Nick HarteNick Harte, product management commercial director at iSoft (pictured right), says the systems being delivered into the five clusters of the English NHS National Programme are all “interchangeable”, thanks to Connecting for Health’s decision to adopt a Service Orientated Architecture based around the spine services.

Harte, who led the development of iSoft’s Lorenzo product, said that this approach, combined with mandating of tough standards, means that iSoft could in theory now deliver elements of its software the South and London, with Cerner potentially doing the same into the three clusters iSoft software has been chosen for.

He pointed to the ‘iSoft seven’ – the seven NHS trusts outside in London and South which have been granted a dispensation to stick with iSoft for the time being – as an early example of this in action.
 
Speaking at a recent European E-Health Conference in Berlin Harte said the decision had been taken by CfH to begin by first replacing NHS organisation’s core patient administration systems – a task he described as extremely challenging. “We had to replace the engines while in flight”.  

He told the audience that “the National Programme had wanted a very, very aggressive timetable”. Despite the initial pain he said the NHS National Programme for IT (NPfIT) had taken the right route in mandating tough standards and adopting a Service Orientated Architecture (SOA), the benefits of which were now being seen.

Outlining the scale of the challenge faced in, the North-west West Midlands, one of five clusters for the English NPfIT programme, he said: “In one region we’re having to replace 15,000 systems.”

He said that meeting the demands of the programme has proved too much for some companies. “There have been some changes to the major players. This is to be expected. IDX [now part of GE] struggled to meet the standards imposed upon them and were replaced.”

Despite these difficulties Harte said that in about 70 acute, mental health and community trusts the main existing PAS system had been replaced to date. “We’re now working on layering on the clinical functionality,” said the iSoft director.

Through its national procurement, NPfIT had “defined standards and demanded ruthless adherence to them.”

Harte stressed this ruthless standardisation included prohibiting local NHS trusts from selecting their own systems “It doesn’t allow individual trusts to do their own procurements.”

Referring to the way IT systems had previously been bought by NHS organisations he said: “Because the way we purchased and procured systems was never going to support the patient journey.” In the old world of local NHS IT procurements, he said “requirements for an integrated architecture were always an afterthought.”

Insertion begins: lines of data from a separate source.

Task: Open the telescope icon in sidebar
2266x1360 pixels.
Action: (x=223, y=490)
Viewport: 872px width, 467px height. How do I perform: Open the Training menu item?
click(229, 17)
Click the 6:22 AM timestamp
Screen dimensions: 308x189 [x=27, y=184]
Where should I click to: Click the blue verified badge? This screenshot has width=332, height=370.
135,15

But with an SOA and the national core systems now in place he said that the national programme was being made more locally responsive, with a local ownership programme now being introduced. “It will be possible for local SHAs to determine what systems they want, or at least what order they come in.”

Harte said that, with standards and core national infrastructure now in place, the additional supplier procurement was a “logical next step”, which he described as a “vindication” of Connecting for Health’s approach.

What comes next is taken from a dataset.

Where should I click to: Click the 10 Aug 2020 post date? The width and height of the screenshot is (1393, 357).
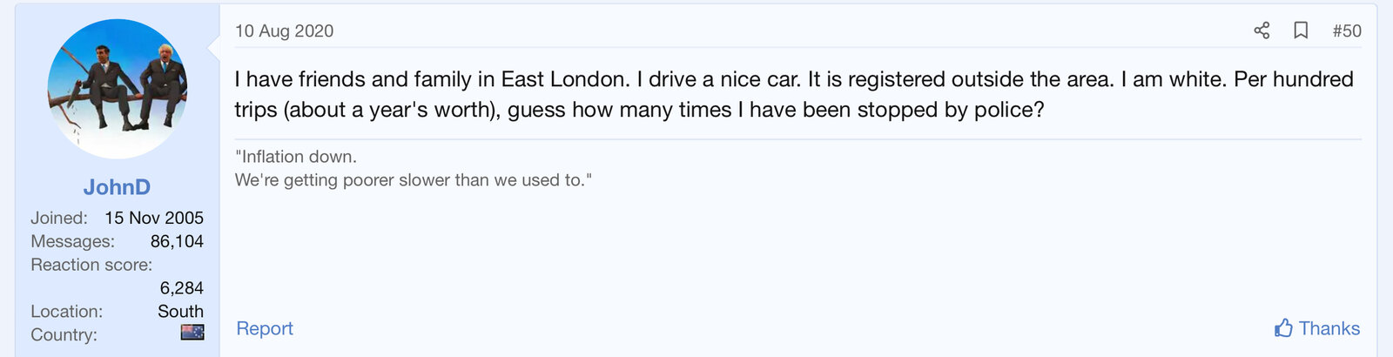point(284,31)
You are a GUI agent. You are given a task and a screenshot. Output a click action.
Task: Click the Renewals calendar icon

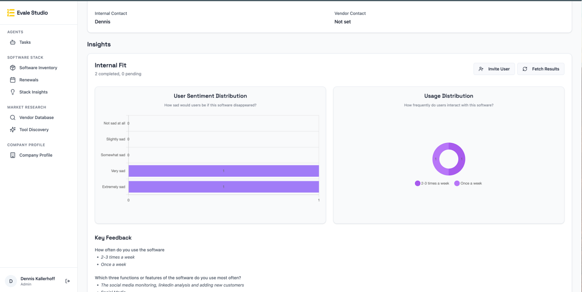[12, 80]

He acknowledged that clinical buy-in had been a problem though and said “The first three years of the programme have been about getting clinical engagement.”

The iSoft director said that one of the critical key decisions taken by the national programme was to define and adopt an SOA for healthcare, comprising centrally-provided national services – the spine ‘business services’. These include patient ID, security and authentication which can then be utilised by interoperable administrative and clinical applications.

The introduction of new national systems based on an SOA had brought fundamental changes, he added. “We’ve changed the focus nationally to a secure central repository of data. We’ve done this through secure role-based access, which is relatively unsophisticated so far but will grow over time.” The next step he said was the “introduction of legitimate relationships”.

He said an SOA was the only way to deliver the ambitions and scale required by the programme. “A Service Orientated Architecture recognises that no one company has the solution.”

“Interoperability is the key,” said the iSoft director. “All the elements of the solution being put in are ‘interchangeable.’ We could deliver aspects in once cluster and vice versa.”

Harte added that by providing core services centrally, which a small number of standardised applications can then access, it “enables organisations to focus on workflow and care configuration”.

A further advantage of the SOA model, he added, was that it provided the means to break down boundaries between organisations. “It does this by providing business services. It doesn’t matter where you get these services as long as it fits into the architecture.”

He explained that the SOA model with health applications using common business services, “Will always respond to end users in the same way, allowing users to move from organisation to organisation without having to re-learn systems.”

Identifying the key lessons that others could learn from the programme he cited the need for a SOA model to deliver at scale, providing the core infrastructure and business services “you can then plug in around the periphery.”

He also urged others not to try and develop and deliver software simultaneously. “Don’t mix development with delivery – there are already a lot of good things out there today.”